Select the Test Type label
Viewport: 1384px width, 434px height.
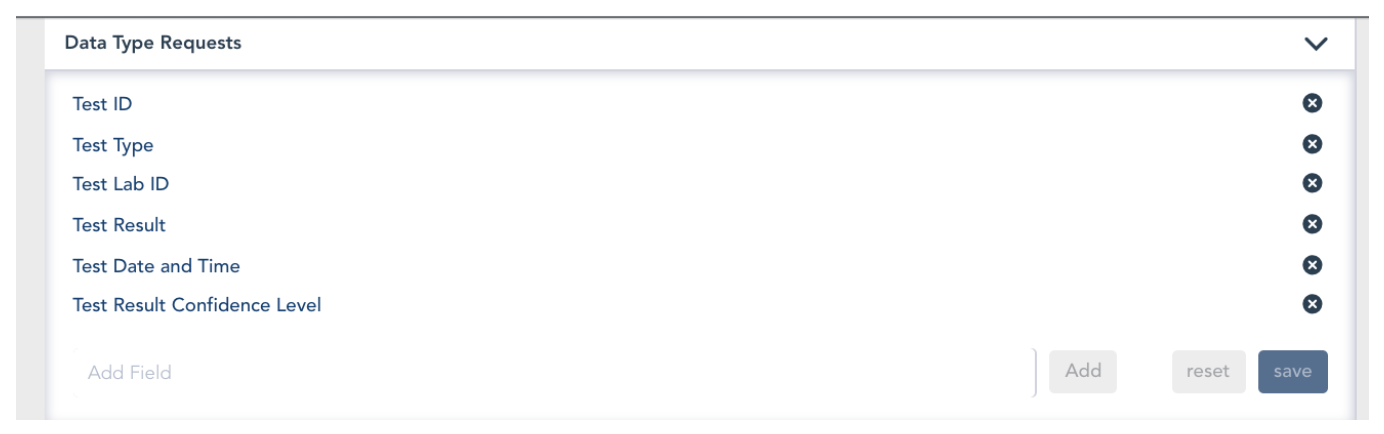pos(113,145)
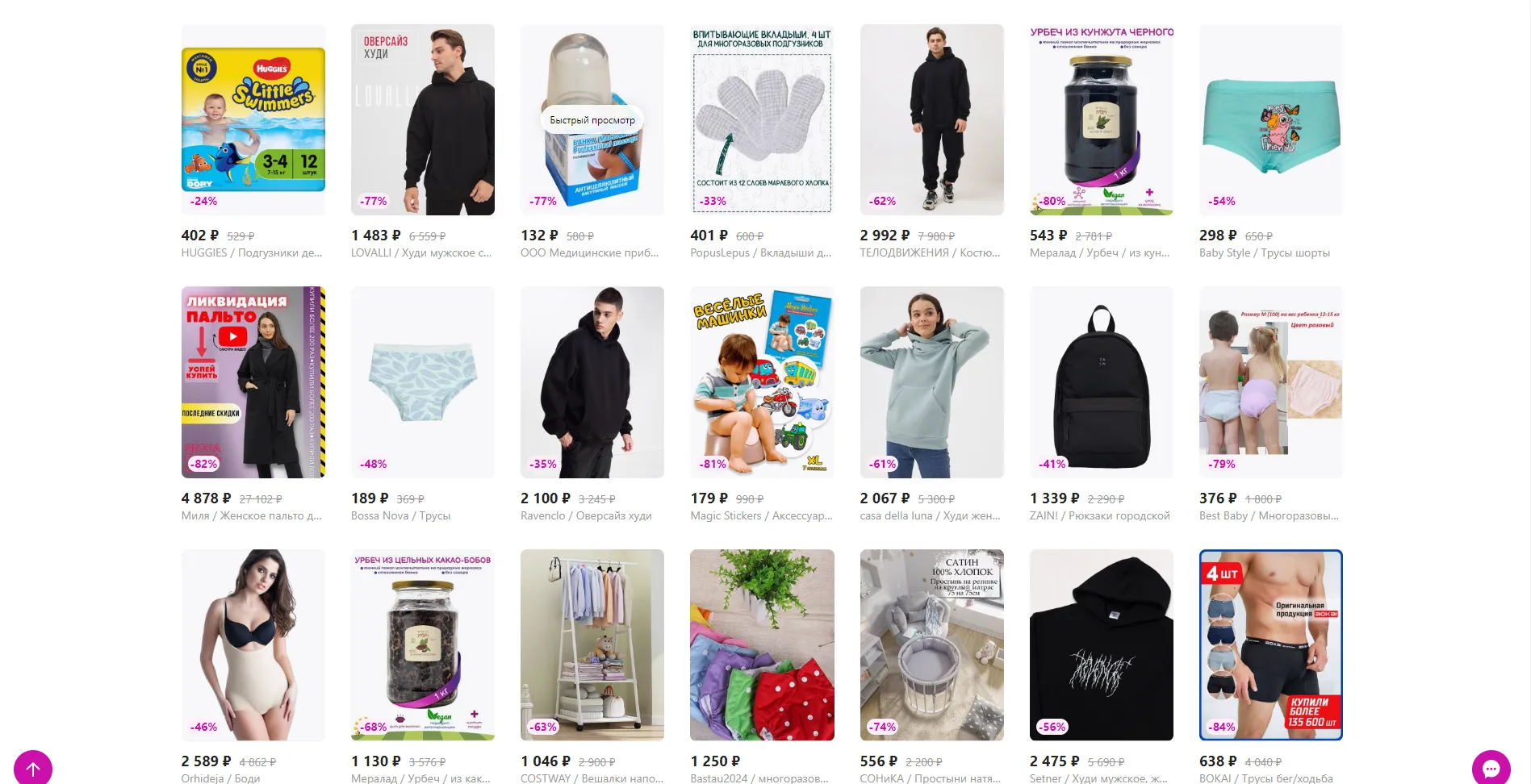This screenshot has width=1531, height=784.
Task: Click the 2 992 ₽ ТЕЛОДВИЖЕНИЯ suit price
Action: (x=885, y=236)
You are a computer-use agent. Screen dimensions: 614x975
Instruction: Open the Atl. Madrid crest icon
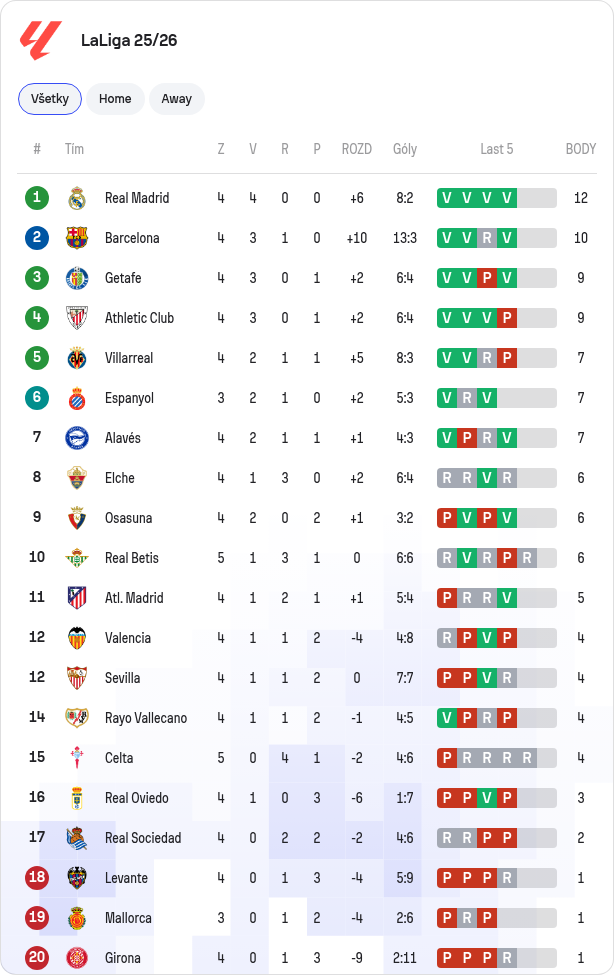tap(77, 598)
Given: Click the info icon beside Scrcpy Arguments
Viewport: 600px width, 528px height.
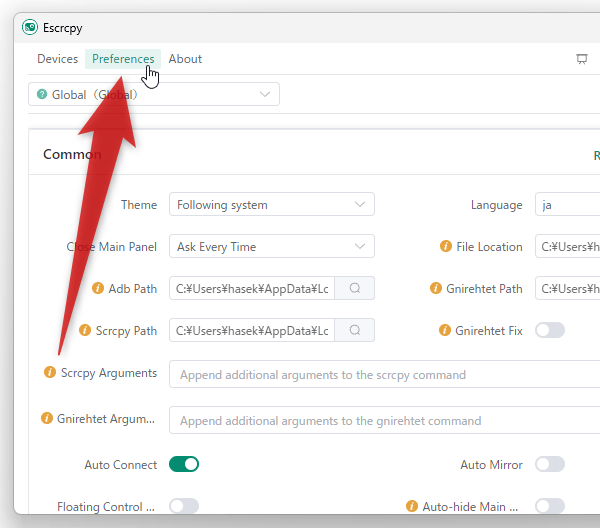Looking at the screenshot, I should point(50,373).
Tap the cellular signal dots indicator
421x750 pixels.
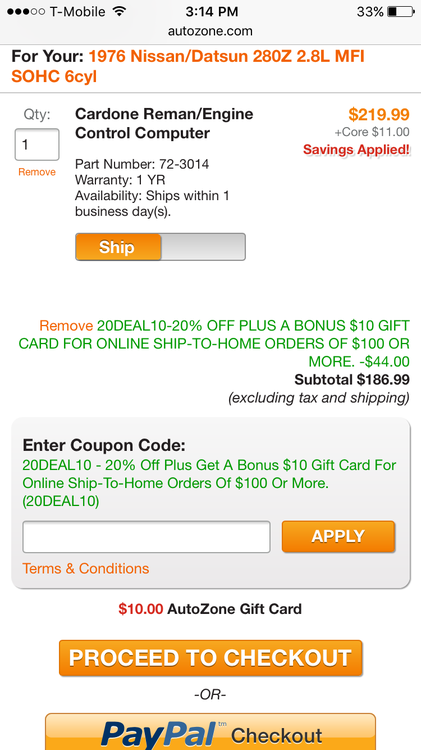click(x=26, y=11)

▬▬▬

Task to carry out:
A word-for-word copy is required of the lines above from the line with "You are a computer-use" through the last line of the data; no other lines and no pictures belong in it.

Reply:
You are a computer-use agent. Screen dimensions: 614x975
Instruction: Open the Atl. Madrid crest icon
tap(77, 598)
Given: Click the info icon beside Scrcpy Arguments
Viewport: 600px width, 528px height.
Looking at the screenshot, I should point(50,373).
Tap the cellular signal dots indicator
421x750 pixels.
click(x=26, y=11)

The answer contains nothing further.